NB - The national Register has exchanged the nomination form numbers for this and the First Parish Church in Portland. Each at the National Register page actually refers to the other.

First Parish Church
The present building was dedicated on March 18, 1846. The builders were Messrs Coolidge Graves and Isaiah Coombs. The chairman of the building committee was Professor William Smyth. The total cost of the building was $13,101. Historically and architecturally, the First Parish Church of Brunswick ranks as the most important Gothic-Revival structure in the state if not in New England. The church was designed in 1845 by the English-born Richard UpJohn, whose Gothic Revival Gardiner Mansion of 1839 in Gardiner, Maine, had signalled the start of this country's second great eclectic style following the Greek Revival of the 1820s.

Upjohn, the first president of the American Institute of Architects, left Northeast an enormous architectural legacy of many hundreds of buildings, the best known survivor today being Trinity Church of lower Manhattan, built in 1845. Locally, the additional Upjohn churches of St. Paul's Episcopal Church in Brunswick, the Central Congregational Church in Bath, and the Bowdoin College Chapel - all designed 1845-/46 - provide a nationally significant group of Upjohn architecture that continually enriches the Bath-Brunswick area.

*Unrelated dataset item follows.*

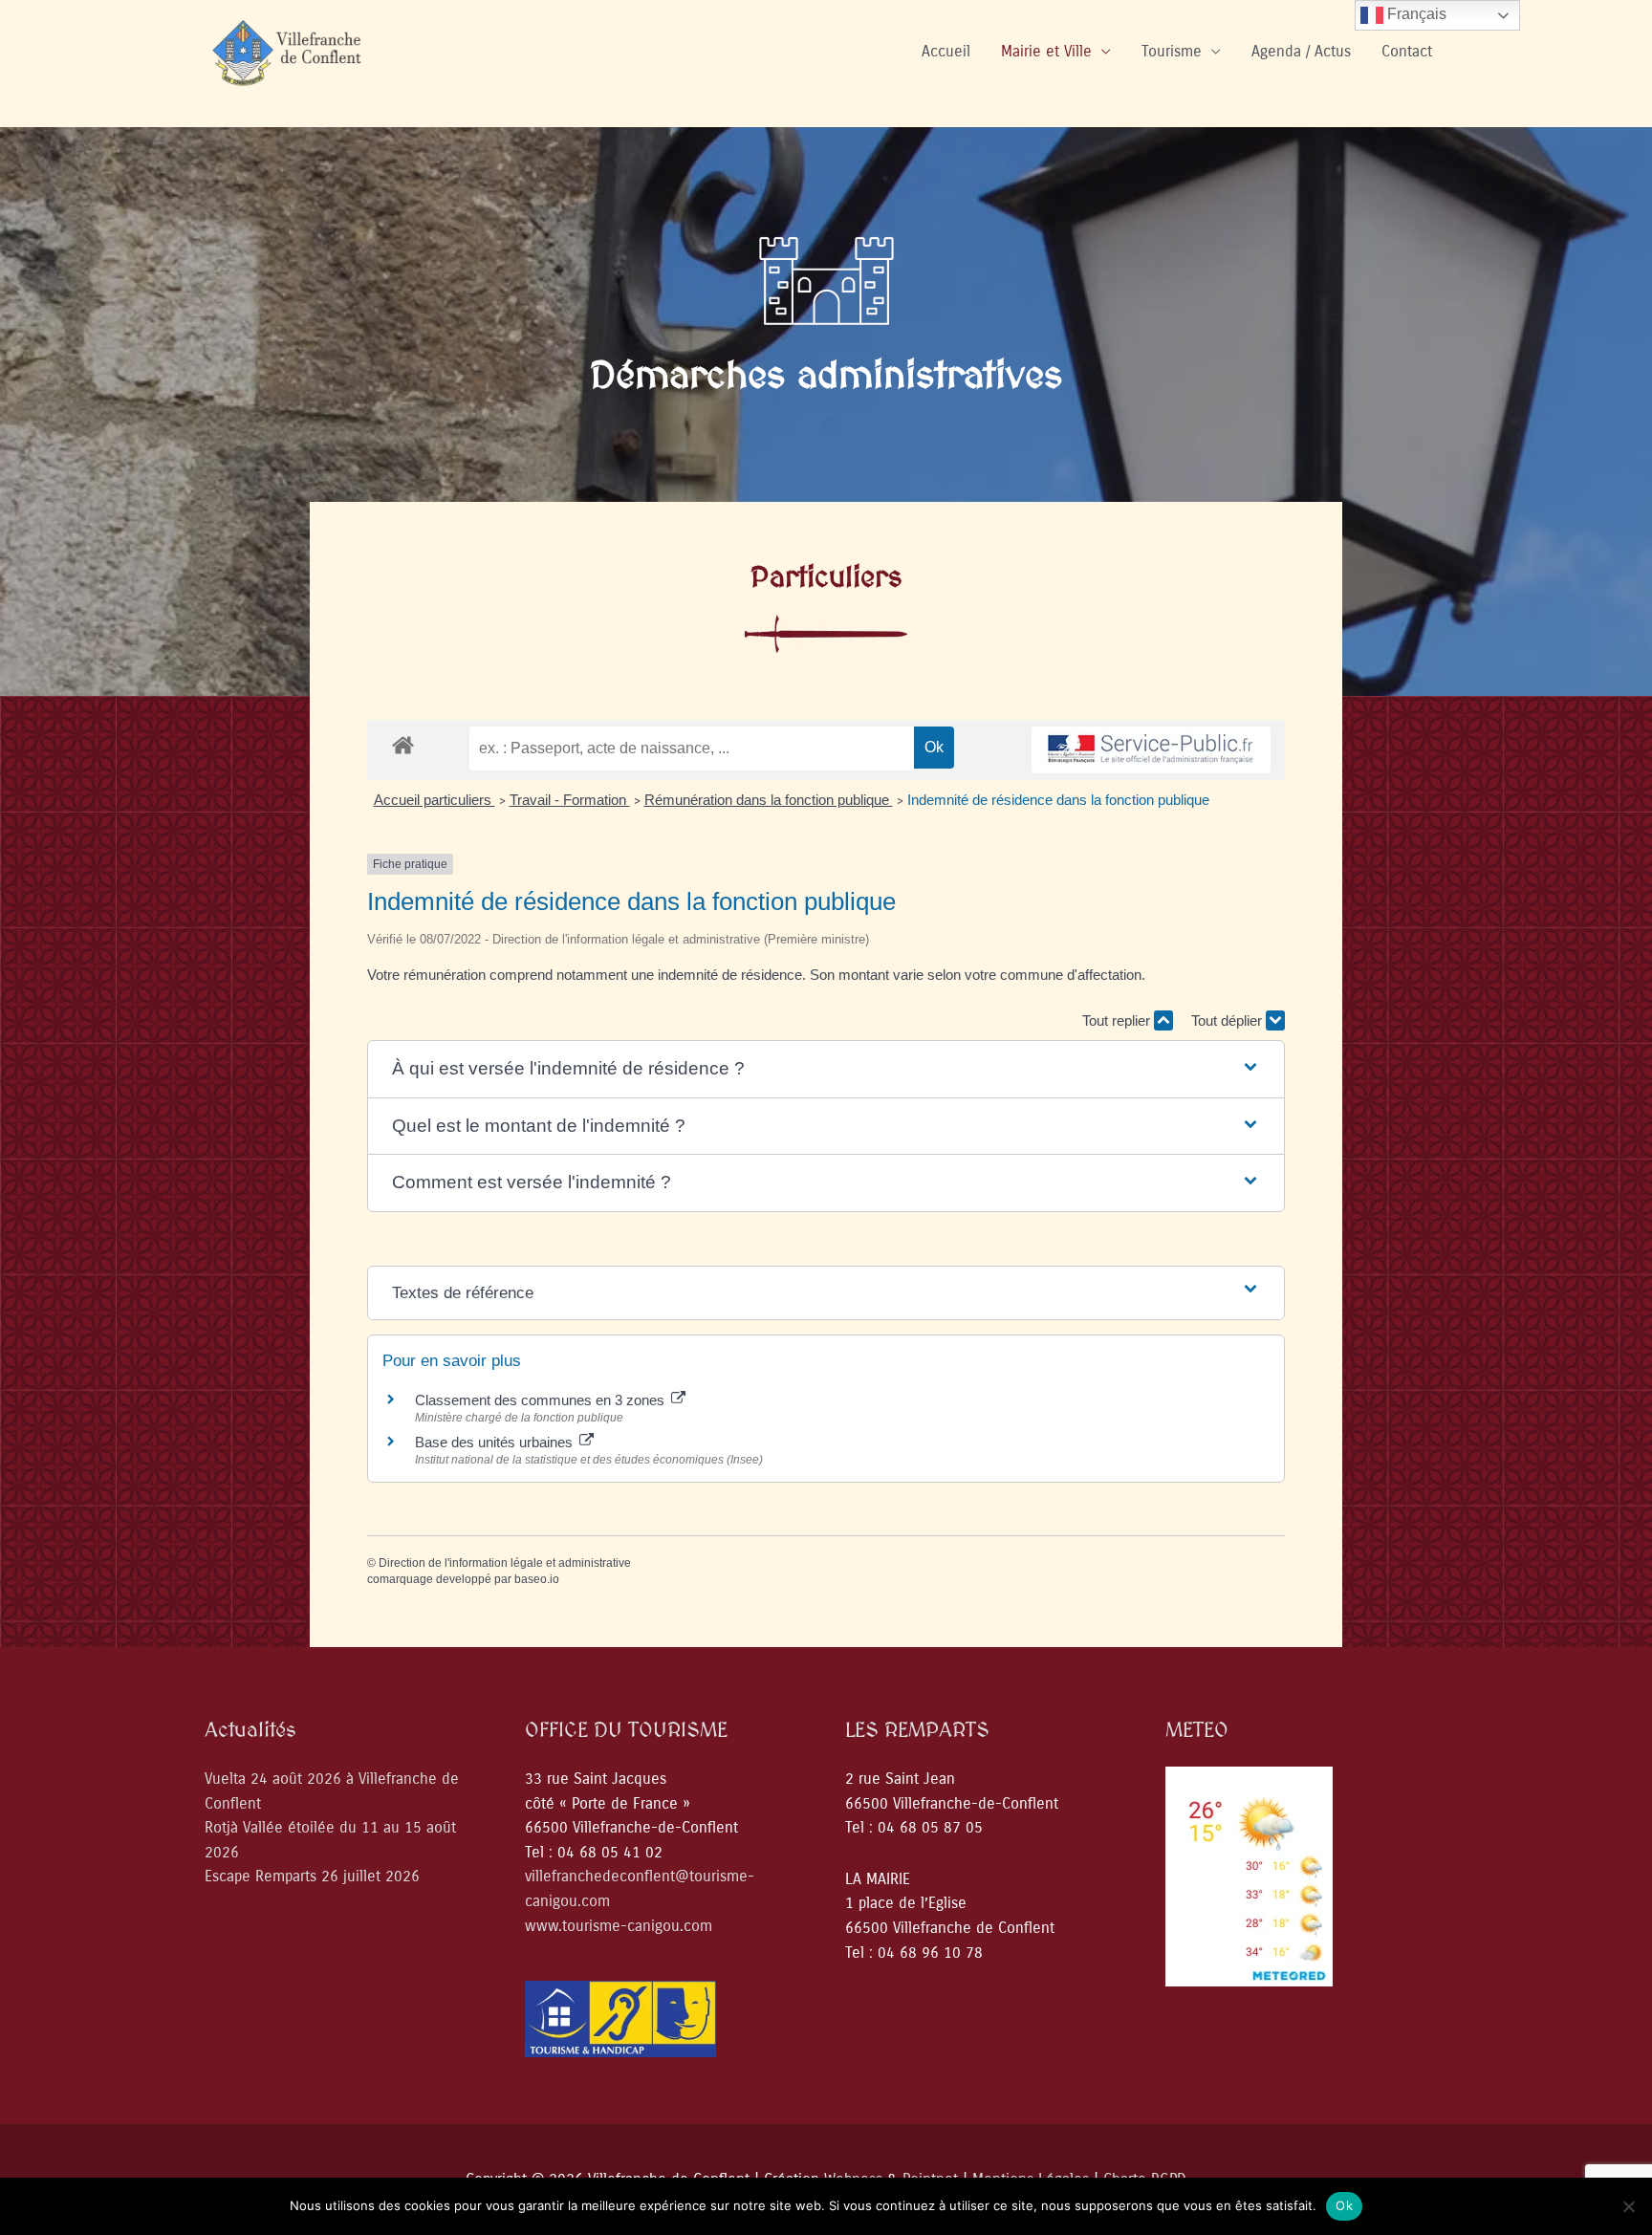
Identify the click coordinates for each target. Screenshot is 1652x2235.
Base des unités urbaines (495, 1442)
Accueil (946, 51)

There has always existed a close and friendly relation between the First Parish and Bowdoin College. The College gave finalcial assistance in the erection of both buildings on this site, and has certain rights in the use of the building. Until 1966 the Baccalaureate Services and the Commencement Exercises had been held either in this building or in the former one ever since the College was founded, and every Bowdoin graduate had received his degree in one or the other building except during World War II, when a few small commencements were held in the Bowdoin Chapel.

From the pulpit of this church on July 8, 1875, Henry Wadsworth Longfellow read "Montun Salutamus", the poem written for the fiftieth anniversary of his graduation from Bowdoin. Other noted personages who have spoken from the pulpit include President William Howard Taft, John Masefield, Poet Laureate of England, Mrs. Franklin Delano Roosevelt, and Martin Luther King.

Harriett Beecher Stowe's biographer, Adams, stated that she received a vision of the death scene of Uncle Tom while sitting in pew 23 during the communion of March 2, 1851.

In 1960 the First Parish Church voted to join the United Church of Christ. In 1968 extensive renovations were started on the church. The renovation projects were nearing the final states of completion at the time of this writing.